Mexican President Vicente Fox has proposed the "Puebla to Panama Plan," which would build an investment corridor for more maquiladoras from southern Mexico through Central America -- at wages even lower than those at the U.S.-Mexican border. In China, meanwhile, the government is encouraging foreign investors to go north and inland in pursuit of lower costs than can be found in southern China.
The examples of China and Mexico show just how much the international competition among nations of the South influences their workers' well-being. And this race to the bottom affects people elsewhere in the developing world who hold jobs in those sectors. Without regulations to protect labor, akin to rules that protect investors, poor-country workers will not share in the benefits of a growth in world trade.
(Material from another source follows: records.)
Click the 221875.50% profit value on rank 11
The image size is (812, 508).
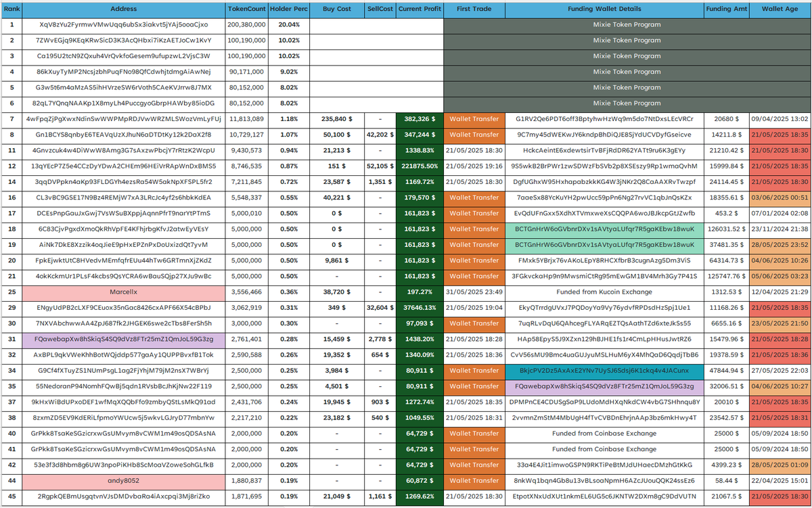419,165
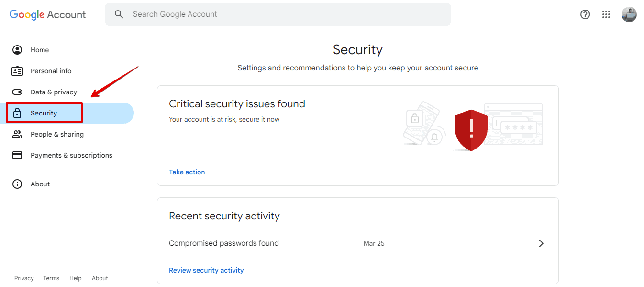Click the Personal info ID card icon
The width and height of the screenshot is (644, 287).
tap(17, 71)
For that reason, labor standards ought to be as much a South-South issue as a North-South one.
MAKING STANDARDS STICK
The debate over a WTO social clause has reached an impasse. Accordingly, there is no internationally binding enforcement mechanism to protect workers' rights in the South. Even the ILO, charged with this responsibility, has no means to enforce compliance with its conventions. It is doubtful that the Global Compact initiated in 1999 by UN Secretary-General Kofi Annan, which draws up guidelines for good corporate practices in the areas of human rights, labor rights, and the environment, will be useful, because it too lacks an enforcement mechanism. No competent global forum can enforce a verdict when a nation or its enterprises contravene fundamental labor rights.
Governments and trade unions of the South must confront this challenge. Their campaign against the North's protectionism has done little to improve the lot of their own work forces in export industries. They have to face the fact that they are competing among themselves -- and that they themselves are partially responsible for the decline in wages and labor standards. The growing crisis in back wages (and wages simply never paid) owed to Chinese migrant workers shows that the bottom is continuing to fall. China is a key player in the South-South competition, and unless other countries can convince China to form or join a Southern consensus to put an international floor beneath wages, the scenario will only worsen. Only through enforceable minimum-wage standards can these countries prevent Northern corporations and intermediate suppliers from playing them off against each other. The possibility of WTO trade sanctions would deter abuses and give incentives to national labor-law enforcement. It would give all nations the right to complain about violations in an international forum. Picking up where President Bill Clinton and other developed-country leaders left off in Seattle, the WTO should devise a regulatory regime in line with a labor "social clause," so that violators, both governments and corporations, can be sanctioned if they contravene it. This scheme or something similar to it will be necessary before labor standards can be expected to improve -- or even just stabilize. The globalization of capital has made the world smaller and safer for investors; now the question before the world community is whether it can do the same for workers.